Não
direi que estão loucos –
porque um deus não enlouquece,
mesmo sendo verdadeiro para uns ou falso
para outros.
Mas desde que conhecemos o mundo enquanto
tal, que os seus ocupantes se habituaram
a acreditar numa divindade; divindade
essa que é a origem do tudo, do
todo e que tudo e todos influencia com
a sua sapiente decisão. Deus cria,
premeia e castiga. Sendo omnipotente,
omnipresente e omniúnico - seja
lá o que isso for -, decide por
si mesmo sem consultar terceiros ou pedir
pareceres a especialistas. É um
só, mesmo apresentando-se sob diversas
vestimentas e tendo por assessores entidades
distintas, conforme a identidade de cada
um e de cada qual. Talvez se possa distinguir
entre o deus criador e o deus religioso;
o primeiro porque criou o mundo e o segundo
porque lhe definiu as balizas de comportamento,
impondo pontos de contacto de verificação
obrigatória – “chekpoints”.
Se não foram dois, foi um que,
assim, se subdividiu!
No passado remoto, ou
antigamente há muitos anos, para
a mesma função desempenhada
por um só deus, outras civilizações
distribuíram tal esforço
por várias entidades da mesma estirpe,
onde um só deles – o pai
de todos – se sobrepunha hierarquicamente,
aos restantes. Que estavam ao mesmo nível
hierárquico.
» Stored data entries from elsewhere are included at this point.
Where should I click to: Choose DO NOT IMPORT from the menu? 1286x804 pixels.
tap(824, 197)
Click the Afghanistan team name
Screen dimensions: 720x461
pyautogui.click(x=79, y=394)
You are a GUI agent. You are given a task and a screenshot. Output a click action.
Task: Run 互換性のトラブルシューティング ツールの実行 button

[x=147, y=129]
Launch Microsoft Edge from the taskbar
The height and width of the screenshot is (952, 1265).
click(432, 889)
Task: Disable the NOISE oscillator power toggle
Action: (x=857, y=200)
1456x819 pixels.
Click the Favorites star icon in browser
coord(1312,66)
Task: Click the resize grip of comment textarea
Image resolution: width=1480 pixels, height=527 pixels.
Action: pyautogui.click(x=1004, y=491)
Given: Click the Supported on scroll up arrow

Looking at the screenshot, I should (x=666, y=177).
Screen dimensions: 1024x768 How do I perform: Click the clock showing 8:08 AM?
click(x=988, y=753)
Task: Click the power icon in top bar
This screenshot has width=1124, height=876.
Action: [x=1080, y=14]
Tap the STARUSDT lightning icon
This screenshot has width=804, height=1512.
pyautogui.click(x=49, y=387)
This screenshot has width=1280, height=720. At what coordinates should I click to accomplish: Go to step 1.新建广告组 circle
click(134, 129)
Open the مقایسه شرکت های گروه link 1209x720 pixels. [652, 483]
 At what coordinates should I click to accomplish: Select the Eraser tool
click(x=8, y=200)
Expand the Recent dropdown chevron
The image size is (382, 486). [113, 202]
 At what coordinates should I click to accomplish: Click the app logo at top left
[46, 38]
E foi assim que os
homens inventaram, Zeus, Júpiter,
Marte, Dionísio, Baco, Neptuno
e outros, cada um destinado a uma função
específica; fosse ela de deboche,
de marear, de guerrear, de beber até
fartar vilanagem ou, simplesmente, de
orientação e mentalização
de um só, sobre os outros todos.
Muitos anos mais tarde,
a comunidade de deuses tantos, deu lugar
a uma organização de deuses
poucos, cada um dedicado à sua
fé, mas sem que qualquer deles
se tivesse conseguido sobrepor aos outros
e contrariar a sua verdade.
Em nome deles, dos deuses
do Olimpo, enquanto entidade comunitária
ou do deus do Éden, Paraíso,
Céu ou como melhor se entenda,
sempre os crentes fizeram tudo o que,
por vontade própria, lhes proveu
por apetência; desde perseguir até
matar, tendo por único objectivo
a recompensa da entidade divina, mesmo
sabendo que essa não aconselhava
tais actos. À atitude destes crentes,
chamou-se fundamentalismo. Mais numas
bandas do que noutras, mais por umas fés
do que por outras, a verdade histórica
é que estes desmandos proliferam
– e infelizmente persistem –
ainda, um pouco por todo o mundo, sem
que o deus de cada um – e atente-se
no facto de que sendo ser único,
é soberano nas decisões
– mostre preocupação
maior em por fim aos actos que, aparentemente,
causam malefício na sociedade:
guerras, perseguições, fomes;
por parte de humanos contra humanos e,
por parte das forças da natureza
contra os mesmos, tempestades, terramotos,
maremotos e outros mais. Tudo isto, podendo
ser controlável pelo deus, acontece
com vontade própria; sem consulta
prévia, nem pedido de viabilidade,
nem visto de actuação.
Os deuses, parecem, deste
jeito, estar marimbando-se para quem neles
acredita e neles deposita um universo
de esperança e de fé; investindo,
cada um à sua maneira, as melhores
manifestações de fidelidade.
Quer se trate de promessas, de rezas,
de caridade, de amor ao próximo,
de dar a outra face, de dar face alguma,
de tirar dentes ou mesmo trocar olhos
por esses. Também não serve
que o deus, estando no Céu, no
Olimpo ou seja lá onde for, se
desculpe com os desvios do seu representante
na terra o qual, sendo pessoa, errare
humanu est… e enfim, está
desculpado.
Estamos, assim, abandonados:
tanto pelo deus criador como pelo deus
religioso; porque já nenhum deles
parece preocupar-se com a sua obra.
E nem sequer com as “sandálias
do pescador”!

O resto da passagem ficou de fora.